*** Opening of LISTED RECORDS ***
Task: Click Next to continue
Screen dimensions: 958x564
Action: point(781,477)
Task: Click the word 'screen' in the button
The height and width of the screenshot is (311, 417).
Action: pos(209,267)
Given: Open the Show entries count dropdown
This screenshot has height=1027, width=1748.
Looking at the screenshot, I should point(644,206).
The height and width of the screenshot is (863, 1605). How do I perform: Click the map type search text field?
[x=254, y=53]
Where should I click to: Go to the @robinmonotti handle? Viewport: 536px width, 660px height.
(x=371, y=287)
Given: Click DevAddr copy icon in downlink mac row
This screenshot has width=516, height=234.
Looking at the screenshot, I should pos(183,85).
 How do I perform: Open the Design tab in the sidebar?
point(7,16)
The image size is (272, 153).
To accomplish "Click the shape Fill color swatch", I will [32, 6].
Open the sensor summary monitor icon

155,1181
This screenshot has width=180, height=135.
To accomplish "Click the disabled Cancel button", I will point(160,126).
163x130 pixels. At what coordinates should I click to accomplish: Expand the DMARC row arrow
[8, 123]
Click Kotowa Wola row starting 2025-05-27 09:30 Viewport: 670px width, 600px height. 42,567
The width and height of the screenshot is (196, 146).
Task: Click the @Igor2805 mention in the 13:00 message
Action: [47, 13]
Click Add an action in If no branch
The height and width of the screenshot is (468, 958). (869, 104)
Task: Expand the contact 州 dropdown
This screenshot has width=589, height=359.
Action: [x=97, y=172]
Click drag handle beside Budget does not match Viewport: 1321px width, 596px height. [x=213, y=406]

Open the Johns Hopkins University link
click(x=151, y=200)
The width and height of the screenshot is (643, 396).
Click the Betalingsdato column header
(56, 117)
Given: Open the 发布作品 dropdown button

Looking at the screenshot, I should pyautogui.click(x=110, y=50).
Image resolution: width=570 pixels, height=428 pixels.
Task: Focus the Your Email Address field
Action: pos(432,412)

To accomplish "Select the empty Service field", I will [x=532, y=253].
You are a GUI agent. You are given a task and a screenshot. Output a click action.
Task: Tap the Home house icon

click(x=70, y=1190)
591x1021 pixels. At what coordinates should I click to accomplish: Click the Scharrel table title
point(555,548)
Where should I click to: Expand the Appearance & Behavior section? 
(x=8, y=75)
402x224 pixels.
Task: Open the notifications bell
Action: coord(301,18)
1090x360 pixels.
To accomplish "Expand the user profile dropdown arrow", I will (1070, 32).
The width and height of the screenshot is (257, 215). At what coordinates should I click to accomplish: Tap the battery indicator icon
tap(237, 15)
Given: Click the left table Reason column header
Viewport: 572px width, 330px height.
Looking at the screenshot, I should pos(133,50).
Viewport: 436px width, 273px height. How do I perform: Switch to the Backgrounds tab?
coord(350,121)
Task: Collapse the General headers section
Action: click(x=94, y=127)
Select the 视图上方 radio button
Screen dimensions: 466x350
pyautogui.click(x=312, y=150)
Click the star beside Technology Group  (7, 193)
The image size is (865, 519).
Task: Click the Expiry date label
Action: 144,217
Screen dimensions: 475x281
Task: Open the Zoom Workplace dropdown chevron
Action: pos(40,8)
*** Close of LISTED RECORDS ***
*ABOUT THIS EXERCISE*:
The answer must be the full listing, written out word for word.

*RESULT*:
Task: Click Next to continue
Screen dimensions: 958x564
Action: point(781,477)
Task: Click the word 'screen' in the button
The height and width of the screenshot is (311, 417).
Action: pos(209,267)
Given: Open the Show entries count dropdown
This screenshot has height=1027, width=1748.
Looking at the screenshot, I should point(644,206).
The height and width of the screenshot is (863, 1605). How do I perform: Click the map type search text field?
[x=254, y=53]
Where should I click to: Go to the @robinmonotti handle? Viewport: 536px width, 660px height.
(x=371, y=287)
Given: Click DevAddr copy icon in downlink mac row
This screenshot has width=516, height=234.
Looking at the screenshot, I should pos(183,85).
 How do I perform: Open the Design tab in the sidebar?
point(7,16)
The image size is (272, 153).
To accomplish "Click the shape Fill color swatch", I will [32, 6].
Open the sensor summary monitor icon

155,1181
This screenshot has width=180, height=135.
To accomplish "Click the disabled Cancel button", I will point(160,126).
163x130 pixels. At what coordinates should I click to accomplish: Expand the DMARC row arrow
[8, 123]
Click Kotowa Wola row starting 2025-05-27 09:30 Viewport: 670px width, 600px height. 42,567
The width and height of the screenshot is (196, 146).
Task: Click the @Igor2805 mention in the 13:00 message
Action: [47, 13]
Click Add an action in If no branch
The height and width of the screenshot is (468, 958). (869, 104)
Task: Expand the contact 州 dropdown
This screenshot has width=589, height=359.
Action: [x=97, y=172]
Click drag handle beside Budget does not match Viewport: 1321px width, 596px height. [x=213, y=406]

Open the Johns Hopkins University link
click(x=151, y=200)
The width and height of the screenshot is (643, 396).
Click the Betalingsdato column header
(56, 117)
Given: Open the 发布作品 dropdown button

Looking at the screenshot, I should pyautogui.click(x=110, y=50).
Image resolution: width=570 pixels, height=428 pixels.
Task: Focus the Your Email Address field
Action: pos(432,412)

To accomplish "Select the empty Service field", I will [x=532, y=253].
You are a GUI agent. You are given a task and a screenshot. Output a click action.
Task: Tap the Home house icon

click(x=70, y=1190)
591x1021 pixels. At what coordinates should I click to accomplish: Click the Scharrel table title
point(555,548)
Where should I click to: Expand the Appearance & Behavior section? 
(x=8, y=75)
402x224 pixels.
Task: Open the notifications bell
Action: coord(301,18)
1090x360 pixels.
To accomplish "Expand the user profile dropdown arrow", I will (1070, 32).
The width and height of the screenshot is (257, 215). At what coordinates should I click to accomplish: Tap the battery indicator icon
tap(237, 15)
Given: Click the left table Reason column header
Viewport: 572px width, 330px height.
Looking at the screenshot, I should pos(133,50).
Viewport: 436px width, 273px height. How do I perform: Switch to the Backgrounds tab?
coord(350,121)
Task: Collapse the General headers section
Action: click(x=94, y=127)
Select the 视图上方 radio button
Screen dimensions: 466x350
pyautogui.click(x=312, y=150)
Click the star beside Technology Group  (7, 193)
The image size is (865, 519).
Task: Click the Expiry date label
Action: 144,217
Screen dimensions: 475x281
Task: Open the Zoom Workplace dropdown chevron
Action: pos(40,8)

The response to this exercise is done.